To be done: Print every line of the listing below word for word, leaving out the pictures.

Dataset rows:
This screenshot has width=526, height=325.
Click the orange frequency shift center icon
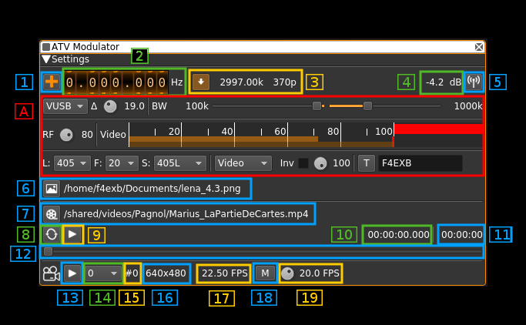pyautogui.click(x=52, y=82)
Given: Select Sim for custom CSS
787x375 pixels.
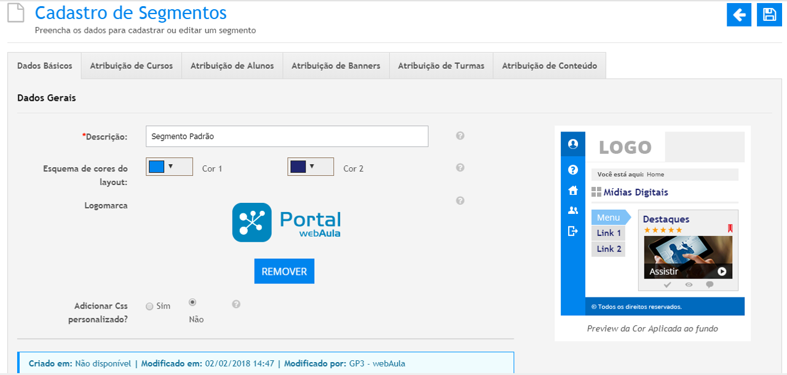Looking at the screenshot, I should (x=150, y=306).
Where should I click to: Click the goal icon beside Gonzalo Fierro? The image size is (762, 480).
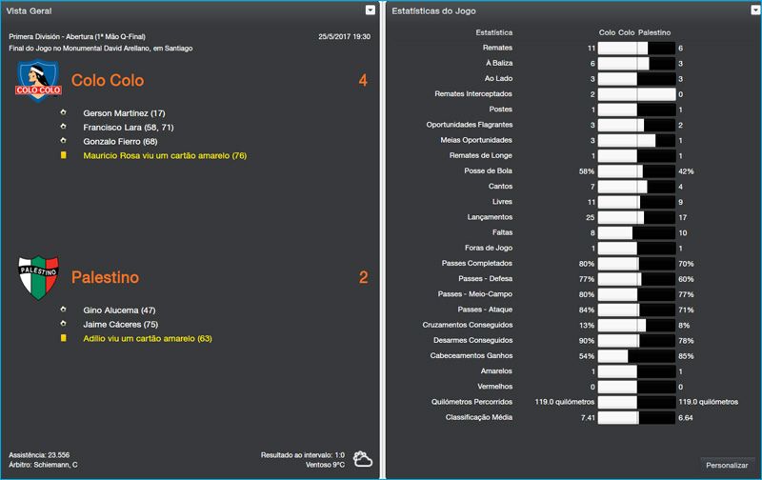coord(64,141)
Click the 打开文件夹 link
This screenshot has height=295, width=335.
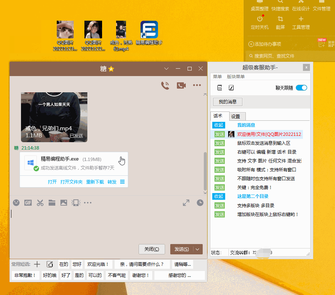tap(71, 182)
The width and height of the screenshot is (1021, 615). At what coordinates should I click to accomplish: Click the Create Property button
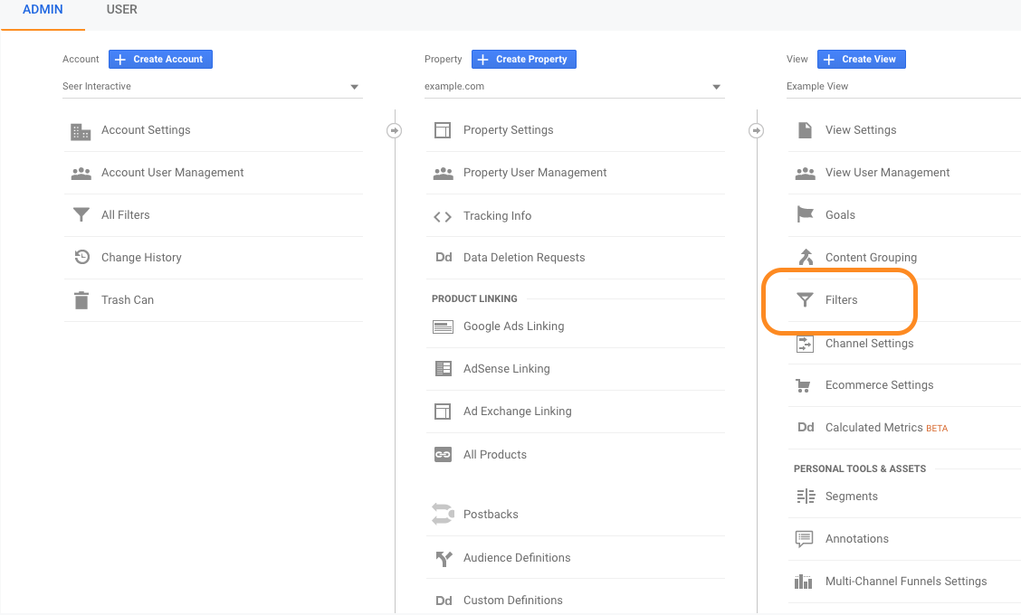coord(523,60)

Output of the task:
This screenshot has width=526, height=325.
Click the orange frequency shift center icon
pyautogui.click(x=52, y=82)
Given: Select Sim for custom CSS
787x375 pixels.
Looking at the screenshot, I should (x=150, y=306).
Where should I click to: Click the goal icon beside Gonzalo Fierro? The image size is (762, 480).
coord(64,141)
Click the 打开文件夹 link
This screenshot has height=295, width=335.
tap(71, 182)
The width and height of the screenshot is (1021, 615). At what coordinates should I click to accomplish: Click the Create Property button
coord(523,60)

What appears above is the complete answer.